= Alexandru Ioan Morțun =

Romanian politician (born 1951)

Alexandru Ioan Morțun (born July 16, 1951) is a Romanian physician, politician, and Member of the European Parliament (MEP). He is a member of the National Liberal Party (PNL), which was part of the Alliance of Liberals and Democrats for Europe until 2014, and became an MEP on January 1, 2007, with the accession of Romania to the European Union. Between 1996 and 2000, and again from 2000, he represented Mehedinți County in the Romanian Senate.

==Biography==
Born in Drobeta-Turnu Severin, Morțun graduated from the Victor Babeș University of Medicine and Pharmacy in Timișoara (1976), specializing in Pediatrics (1982), medical ultrasonography (1996) and health care politics (2000). Between 1976 and 1979, he worked in a dispensary, was a secondary physician until 1982, and a specialist doctor at the Mehedinți County Hospital in Drobeta-Turnu Severin. From 2000 to 2004, he worked as a pediatrician, and the chief physician at the Mehedinți County House for Social Health Insurance (CJASS).

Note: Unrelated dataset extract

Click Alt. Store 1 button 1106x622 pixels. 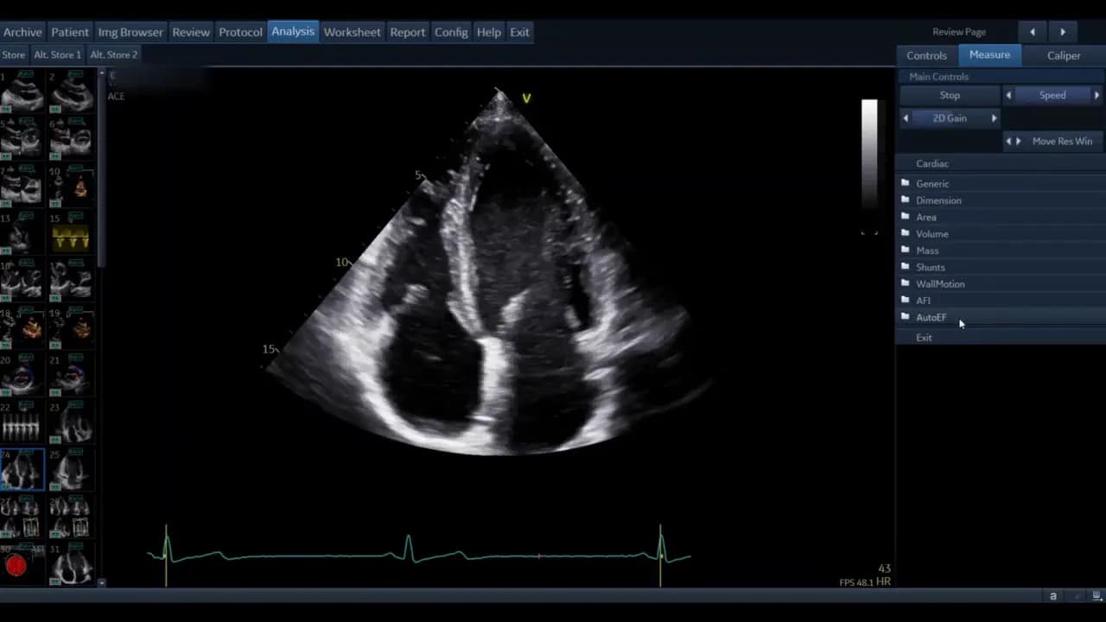(57, 54)
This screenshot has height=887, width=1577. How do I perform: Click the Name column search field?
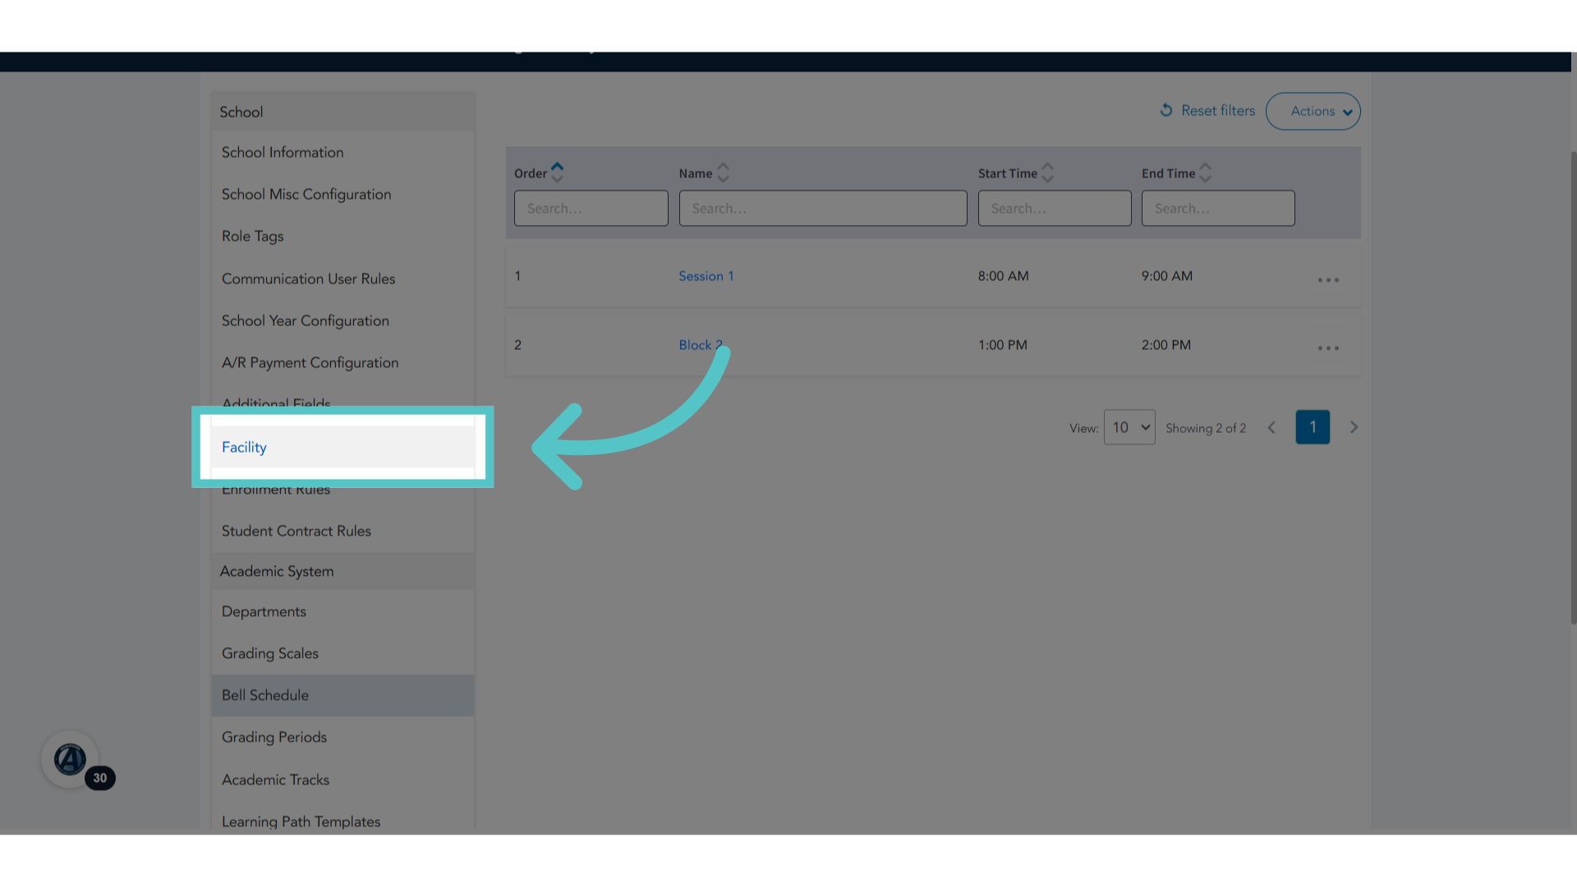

He became a member of the PNL in 1990, after the 1989 Revolution, and served as vice president of its Mehedinți County Organization after 1991, being its president between 1992 and 2005. He first became a member of the Senate after the 1996 Romanian legislative election, on Romanian Democratic Convention lists, and served as the Senate Quaestor. Morțun again won a seat during the 2004 Romanian legislative election, as a candidate of the Justice and Truth Alliance . During his first term, he sat on the Committee for Labor and Social Protection, and on the Committee for Health, Environment and Sport. After 2004, he became a member of the Committee for Investigating Abuse, Fight against Corruption and Petitions.